Noncompete agreements are forms of restrictions that aim to prevent employees from exploiting proprietary data, client relationships, and other valuable assets when switching employers. They have been an integral part of common law for centuries and have increased in prevalence over the years. However, they’ve also been at the center of growing controversies primarily due to their potential to hinder opportunites for workers.
The direct economic harm to companies following the departure of key employees has been the key rationale behind these agreements. Many organizations require signing these agreements at the onset of employment, or as a condition to receive remuneration in a severance package.
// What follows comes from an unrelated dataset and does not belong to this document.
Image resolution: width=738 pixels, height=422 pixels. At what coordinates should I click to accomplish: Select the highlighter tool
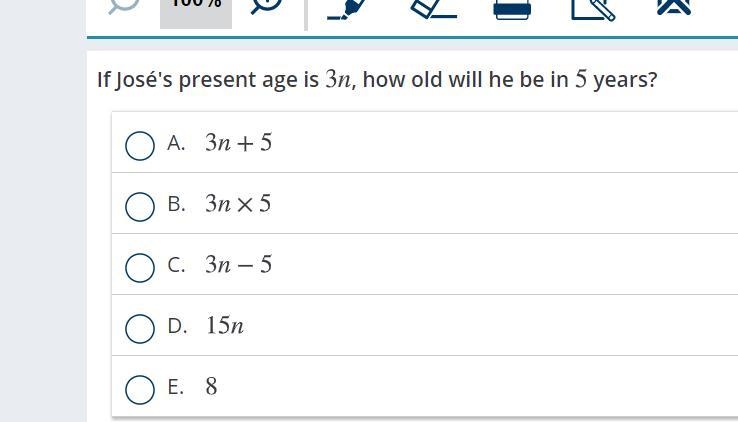tap(347, 8)
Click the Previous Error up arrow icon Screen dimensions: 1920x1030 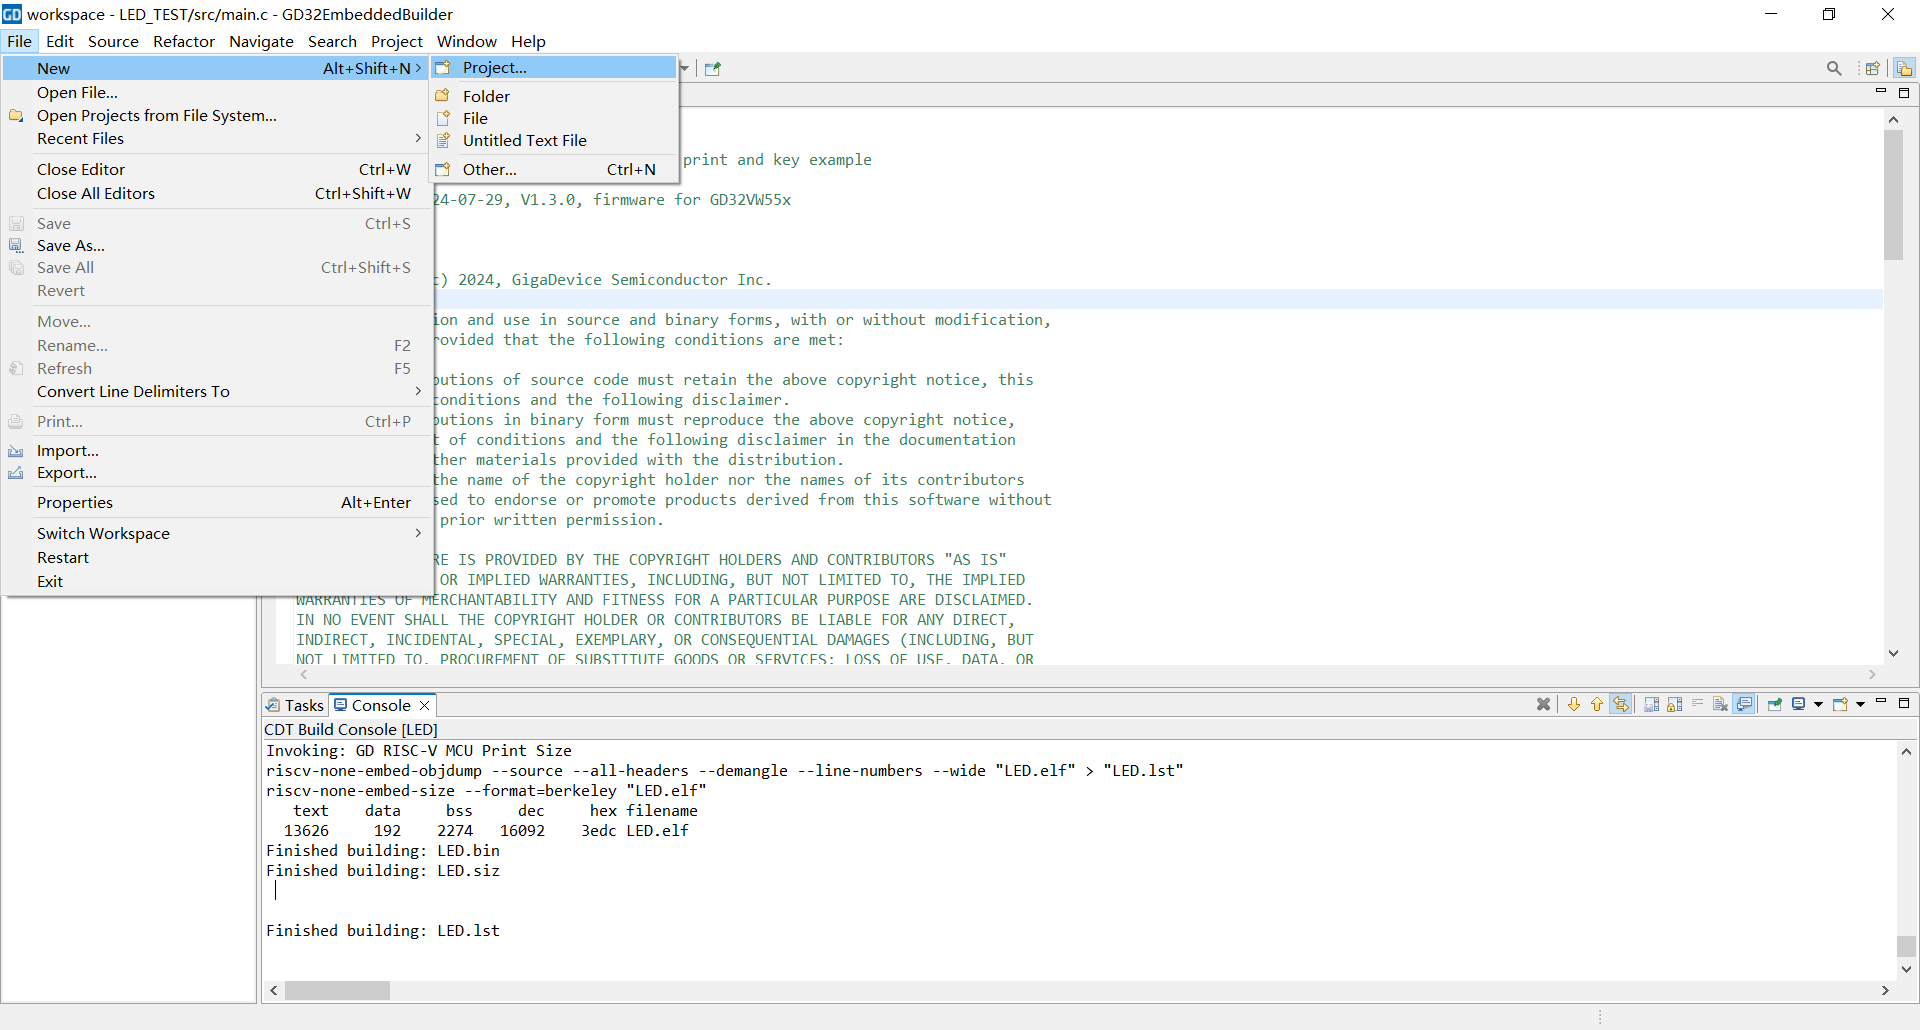[1597, 705]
With the recent change in Minnesota’s law, an overwhelming majority of noncompete agreements will now be deemed unacceptable. While the specifics of the exemptions to this broad ban are awaited, this move underscores a broader trend in the United States where a number of jurisdictions have started to reassess the true value of noncompete clauses on the parameters of economic flexibility and worker rights.
In light of these developments, businesses operating in multiple states especially need to keep abreast with the changing legal landscape to ensure their employment contracts remain in compliance with state-specific laws. Local legal advisors could provide insights on how to navigate this evolving landscape.